- [REQUISITO 1] Indique cuántas líneas de los registros contienen la cadena "search", distinguiendo entre mayúsculas y minúsculas. Responda solo con el número.

CARME CAPDEVILA I PALAU
Catalunya se dotó hace un año de un Pacto Nacional para la Inmigración, uno de los cuatro acuerdos estratégicos que el Gobierno catalán ha promovido en esta legislatura y que estableció un gran consenso, inaudito hasta entonces y pionero en su entorno, integrado por la mayoría de partidos políticos parlamentarios, los principales agentes económicos y sociales, las asociaciones de municipios y las entidades más representativas del sector. Un consenso que abarcó un 90% del arco parlamentario catalán y que demuestra cómo la realidad sociopolítica catalana difiere bastante de la tónica general a la que nos tiene acostumbrados el Congreso de los Diputados o el Senado. Hoy es impensable un acuerdo semejante en las Cortes españolas, donde la actitud –por decirlo de alguna manera– poco constructiva del principal grupo opositor impide llegar a mínimos comunes denominadores. Un punto de encuentro y de responsabilidad compartida, más allá de los debates e intereses políticos legítimos. Algo que Catalunya consiguió en un momento complicado, cuando ya casi nadie dudaba de la gravedad de la crisis económica. Entonces y ahora fuimos coherentes y actuamos conscientes de que la inmigración es una realidad en lugar de contemplarla únicamente como un fenómeno temporal. El millón largo de nuevos catalanes y catalanas que han llegado en el último decenio lo han hecho para quedarse y lo debemos asumir. Y, más importante aún, debemos reconocer que han venido porque los necesitábamos, porque la economía española vivió un empuje sin precedentes de la mano del pelotazo inmobiliario, que necesitó mano de obra extranjera y barata. Algo que contribuyó al acceso de la mujer al mercado laboral, al ascensor social y a la movilidad laboral de las personas autóctonas.
No es la primera vez que nos sucede algo así. Catalunya tiene una larga experiencia como país de migraciones. Los demógrafos nos recuerdan que, sin las incorporaciones de inmigrantes a lo largo del siglo XX, actualmente rondaríamos los dos millones y medio de ciudadanos. Hoy somos más de siete. El mismo Estatut define Catalunya como una tierra de acogida, conformada a lo largo de los siglos gracias a las aportaciones de distintos movimientos migratorios y culturas que han desembocado en una nación europea abierta, con una estructura que tiene como eje principal la lengua catalana pero que se retroalimenta de otras culturas.

(Entradas para localizar textos y elementos)
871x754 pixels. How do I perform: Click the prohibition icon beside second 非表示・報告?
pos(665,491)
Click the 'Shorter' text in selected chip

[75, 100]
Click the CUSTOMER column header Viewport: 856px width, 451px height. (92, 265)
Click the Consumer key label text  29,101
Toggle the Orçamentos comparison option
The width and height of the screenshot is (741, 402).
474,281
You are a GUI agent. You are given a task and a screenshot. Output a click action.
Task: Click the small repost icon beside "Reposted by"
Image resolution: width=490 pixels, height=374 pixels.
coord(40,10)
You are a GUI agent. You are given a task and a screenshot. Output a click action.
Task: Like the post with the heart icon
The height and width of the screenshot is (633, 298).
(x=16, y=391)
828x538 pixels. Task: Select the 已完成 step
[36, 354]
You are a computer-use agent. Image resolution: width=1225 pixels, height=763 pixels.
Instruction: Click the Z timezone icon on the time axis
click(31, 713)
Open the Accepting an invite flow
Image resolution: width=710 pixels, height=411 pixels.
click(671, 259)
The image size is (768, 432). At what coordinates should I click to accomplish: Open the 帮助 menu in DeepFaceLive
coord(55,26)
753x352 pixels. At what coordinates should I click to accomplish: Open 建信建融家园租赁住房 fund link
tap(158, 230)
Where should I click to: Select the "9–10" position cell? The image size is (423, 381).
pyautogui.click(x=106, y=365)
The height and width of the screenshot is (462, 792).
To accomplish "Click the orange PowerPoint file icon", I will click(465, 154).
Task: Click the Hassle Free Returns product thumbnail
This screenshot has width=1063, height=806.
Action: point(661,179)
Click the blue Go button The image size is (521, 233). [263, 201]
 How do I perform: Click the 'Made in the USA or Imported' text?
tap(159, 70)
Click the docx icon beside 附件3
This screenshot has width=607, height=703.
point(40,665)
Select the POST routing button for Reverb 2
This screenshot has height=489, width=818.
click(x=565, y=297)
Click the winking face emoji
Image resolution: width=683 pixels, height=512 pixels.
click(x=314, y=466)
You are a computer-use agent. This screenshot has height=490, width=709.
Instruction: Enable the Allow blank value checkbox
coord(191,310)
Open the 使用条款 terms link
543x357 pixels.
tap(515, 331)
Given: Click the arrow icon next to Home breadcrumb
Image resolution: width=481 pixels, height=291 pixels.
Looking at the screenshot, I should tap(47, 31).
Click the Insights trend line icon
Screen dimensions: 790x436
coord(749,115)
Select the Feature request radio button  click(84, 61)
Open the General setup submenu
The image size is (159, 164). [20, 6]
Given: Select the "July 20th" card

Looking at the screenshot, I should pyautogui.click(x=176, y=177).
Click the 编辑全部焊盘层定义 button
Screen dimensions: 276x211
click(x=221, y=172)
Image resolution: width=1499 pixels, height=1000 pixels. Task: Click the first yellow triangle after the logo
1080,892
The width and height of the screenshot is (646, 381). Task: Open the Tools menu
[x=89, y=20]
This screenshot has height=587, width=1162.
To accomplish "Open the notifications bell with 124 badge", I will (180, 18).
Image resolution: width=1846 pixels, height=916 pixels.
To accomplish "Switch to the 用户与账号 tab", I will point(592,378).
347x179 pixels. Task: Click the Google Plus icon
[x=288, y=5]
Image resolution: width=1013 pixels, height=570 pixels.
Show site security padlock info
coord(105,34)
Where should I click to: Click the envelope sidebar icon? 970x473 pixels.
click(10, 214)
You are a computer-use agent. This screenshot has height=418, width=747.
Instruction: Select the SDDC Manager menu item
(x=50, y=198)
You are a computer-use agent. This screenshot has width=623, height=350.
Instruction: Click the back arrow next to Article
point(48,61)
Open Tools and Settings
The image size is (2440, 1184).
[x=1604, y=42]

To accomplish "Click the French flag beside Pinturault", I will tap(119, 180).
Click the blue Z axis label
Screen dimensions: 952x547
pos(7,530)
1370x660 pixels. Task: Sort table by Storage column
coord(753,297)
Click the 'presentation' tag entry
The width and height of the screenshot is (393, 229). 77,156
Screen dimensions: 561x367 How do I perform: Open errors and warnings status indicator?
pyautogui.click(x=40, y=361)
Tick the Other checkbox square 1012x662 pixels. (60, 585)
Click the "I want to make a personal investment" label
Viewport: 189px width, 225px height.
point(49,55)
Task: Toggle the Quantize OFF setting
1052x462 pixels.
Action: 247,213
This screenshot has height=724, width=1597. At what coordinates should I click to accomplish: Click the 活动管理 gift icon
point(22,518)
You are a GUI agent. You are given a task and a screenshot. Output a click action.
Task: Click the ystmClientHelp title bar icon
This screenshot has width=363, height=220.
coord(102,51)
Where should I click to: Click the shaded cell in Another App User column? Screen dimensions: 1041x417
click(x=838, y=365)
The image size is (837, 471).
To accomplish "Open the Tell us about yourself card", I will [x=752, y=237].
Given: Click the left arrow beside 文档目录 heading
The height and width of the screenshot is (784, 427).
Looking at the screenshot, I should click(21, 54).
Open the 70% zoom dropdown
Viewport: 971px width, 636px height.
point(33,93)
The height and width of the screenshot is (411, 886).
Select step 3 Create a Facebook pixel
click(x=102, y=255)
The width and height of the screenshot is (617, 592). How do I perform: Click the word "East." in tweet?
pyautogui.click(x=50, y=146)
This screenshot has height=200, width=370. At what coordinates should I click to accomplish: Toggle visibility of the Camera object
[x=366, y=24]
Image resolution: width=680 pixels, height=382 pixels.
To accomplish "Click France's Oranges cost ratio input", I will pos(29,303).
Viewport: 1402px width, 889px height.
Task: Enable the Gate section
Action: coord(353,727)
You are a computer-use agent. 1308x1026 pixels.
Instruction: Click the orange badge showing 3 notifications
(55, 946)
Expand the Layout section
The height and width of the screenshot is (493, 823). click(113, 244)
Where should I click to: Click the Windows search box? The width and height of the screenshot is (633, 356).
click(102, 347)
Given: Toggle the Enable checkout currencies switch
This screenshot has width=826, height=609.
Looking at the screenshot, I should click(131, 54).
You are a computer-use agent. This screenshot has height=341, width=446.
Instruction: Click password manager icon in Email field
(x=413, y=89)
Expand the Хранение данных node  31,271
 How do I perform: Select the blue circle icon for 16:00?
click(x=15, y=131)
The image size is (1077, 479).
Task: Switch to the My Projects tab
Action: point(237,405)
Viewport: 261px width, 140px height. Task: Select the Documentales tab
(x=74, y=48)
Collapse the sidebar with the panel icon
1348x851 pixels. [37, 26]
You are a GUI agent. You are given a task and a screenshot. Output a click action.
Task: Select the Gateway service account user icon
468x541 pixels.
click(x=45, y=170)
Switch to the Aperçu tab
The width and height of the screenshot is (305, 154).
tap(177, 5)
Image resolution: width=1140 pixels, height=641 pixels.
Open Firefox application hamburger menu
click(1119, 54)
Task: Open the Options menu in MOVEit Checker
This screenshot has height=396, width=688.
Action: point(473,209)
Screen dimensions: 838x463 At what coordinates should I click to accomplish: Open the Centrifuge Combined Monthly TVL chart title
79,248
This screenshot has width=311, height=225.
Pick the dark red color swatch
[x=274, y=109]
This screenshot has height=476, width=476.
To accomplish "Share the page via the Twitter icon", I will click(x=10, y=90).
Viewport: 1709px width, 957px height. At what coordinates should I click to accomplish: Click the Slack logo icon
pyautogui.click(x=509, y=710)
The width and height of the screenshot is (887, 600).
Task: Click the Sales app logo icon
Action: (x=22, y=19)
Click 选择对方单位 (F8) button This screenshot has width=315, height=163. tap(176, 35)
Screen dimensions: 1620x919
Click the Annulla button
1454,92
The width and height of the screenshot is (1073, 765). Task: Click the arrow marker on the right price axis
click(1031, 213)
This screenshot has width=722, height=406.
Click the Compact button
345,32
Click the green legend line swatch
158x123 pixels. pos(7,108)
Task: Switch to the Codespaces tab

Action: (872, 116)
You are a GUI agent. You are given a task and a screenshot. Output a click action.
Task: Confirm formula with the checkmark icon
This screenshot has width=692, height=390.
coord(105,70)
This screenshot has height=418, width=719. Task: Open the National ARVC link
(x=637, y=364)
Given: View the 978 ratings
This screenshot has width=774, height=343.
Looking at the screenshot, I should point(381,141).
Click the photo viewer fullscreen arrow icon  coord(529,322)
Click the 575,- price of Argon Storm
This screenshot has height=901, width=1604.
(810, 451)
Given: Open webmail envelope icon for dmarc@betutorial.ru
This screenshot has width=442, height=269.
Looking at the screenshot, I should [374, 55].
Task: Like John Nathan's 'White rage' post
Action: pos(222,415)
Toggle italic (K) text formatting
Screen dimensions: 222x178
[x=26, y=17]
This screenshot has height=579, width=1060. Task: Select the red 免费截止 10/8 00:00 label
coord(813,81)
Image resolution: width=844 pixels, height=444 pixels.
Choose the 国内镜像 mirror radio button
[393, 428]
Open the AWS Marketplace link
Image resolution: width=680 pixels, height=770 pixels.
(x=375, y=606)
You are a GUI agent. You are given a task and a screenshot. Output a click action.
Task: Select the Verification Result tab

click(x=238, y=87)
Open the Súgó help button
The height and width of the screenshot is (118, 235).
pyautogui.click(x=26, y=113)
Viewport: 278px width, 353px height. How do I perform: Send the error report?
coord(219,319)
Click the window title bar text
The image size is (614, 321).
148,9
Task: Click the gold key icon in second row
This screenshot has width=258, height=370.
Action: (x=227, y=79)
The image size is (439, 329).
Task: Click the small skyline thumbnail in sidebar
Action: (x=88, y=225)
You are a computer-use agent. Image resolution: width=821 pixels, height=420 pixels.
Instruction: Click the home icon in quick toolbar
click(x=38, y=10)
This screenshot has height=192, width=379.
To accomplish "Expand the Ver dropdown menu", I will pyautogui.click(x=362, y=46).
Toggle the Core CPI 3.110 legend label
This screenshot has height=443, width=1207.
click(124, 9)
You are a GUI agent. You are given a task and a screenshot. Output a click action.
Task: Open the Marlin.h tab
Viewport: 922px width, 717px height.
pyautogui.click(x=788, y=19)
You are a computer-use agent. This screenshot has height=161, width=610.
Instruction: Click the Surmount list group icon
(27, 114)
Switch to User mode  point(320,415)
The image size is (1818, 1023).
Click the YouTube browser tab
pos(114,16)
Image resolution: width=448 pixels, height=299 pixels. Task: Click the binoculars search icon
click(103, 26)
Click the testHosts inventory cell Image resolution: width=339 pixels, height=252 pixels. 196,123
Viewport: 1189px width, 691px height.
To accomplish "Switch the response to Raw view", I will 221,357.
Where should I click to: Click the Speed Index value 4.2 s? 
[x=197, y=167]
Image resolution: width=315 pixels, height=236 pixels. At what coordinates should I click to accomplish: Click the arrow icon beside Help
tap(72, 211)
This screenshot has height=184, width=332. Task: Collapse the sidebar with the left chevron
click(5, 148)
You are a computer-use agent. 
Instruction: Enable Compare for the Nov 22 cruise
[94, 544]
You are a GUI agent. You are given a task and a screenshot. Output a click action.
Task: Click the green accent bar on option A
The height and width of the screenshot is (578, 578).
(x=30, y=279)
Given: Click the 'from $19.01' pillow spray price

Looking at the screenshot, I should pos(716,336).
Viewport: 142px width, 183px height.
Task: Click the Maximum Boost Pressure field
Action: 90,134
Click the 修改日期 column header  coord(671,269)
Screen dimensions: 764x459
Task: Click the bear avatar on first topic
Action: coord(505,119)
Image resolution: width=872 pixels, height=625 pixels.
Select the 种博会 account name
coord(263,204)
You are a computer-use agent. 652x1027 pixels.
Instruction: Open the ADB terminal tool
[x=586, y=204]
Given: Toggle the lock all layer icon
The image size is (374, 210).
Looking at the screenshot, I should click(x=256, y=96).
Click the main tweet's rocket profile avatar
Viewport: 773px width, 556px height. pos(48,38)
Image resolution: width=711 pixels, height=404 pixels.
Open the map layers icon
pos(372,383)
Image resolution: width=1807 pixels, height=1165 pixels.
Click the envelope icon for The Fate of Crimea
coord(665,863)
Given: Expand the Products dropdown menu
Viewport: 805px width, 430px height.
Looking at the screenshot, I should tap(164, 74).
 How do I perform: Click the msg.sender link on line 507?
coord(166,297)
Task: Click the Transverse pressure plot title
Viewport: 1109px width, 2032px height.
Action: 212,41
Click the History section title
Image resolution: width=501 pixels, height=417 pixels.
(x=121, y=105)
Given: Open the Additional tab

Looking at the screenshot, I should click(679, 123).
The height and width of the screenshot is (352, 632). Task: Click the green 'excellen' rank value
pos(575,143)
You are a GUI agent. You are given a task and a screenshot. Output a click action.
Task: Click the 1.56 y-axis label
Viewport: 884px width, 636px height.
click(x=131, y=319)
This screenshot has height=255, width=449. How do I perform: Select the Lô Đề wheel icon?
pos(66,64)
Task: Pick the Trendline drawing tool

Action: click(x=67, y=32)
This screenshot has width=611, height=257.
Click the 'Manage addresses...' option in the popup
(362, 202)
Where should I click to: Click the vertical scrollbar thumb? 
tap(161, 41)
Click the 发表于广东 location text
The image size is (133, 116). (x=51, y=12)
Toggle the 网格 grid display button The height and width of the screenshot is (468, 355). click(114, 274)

- [REQUISITO 2] Según el texto proporcionado, ¿cuántos ciudadanos tendría Catalunya actualmente sin las incorporaciones de inmigrantes a lo largo del siglo XX?

- [RESULTADO CORRECTO 1] 2

- [RESULTADO CORRECTO 2] Rondaría los dos millones y medio de ciudadanos.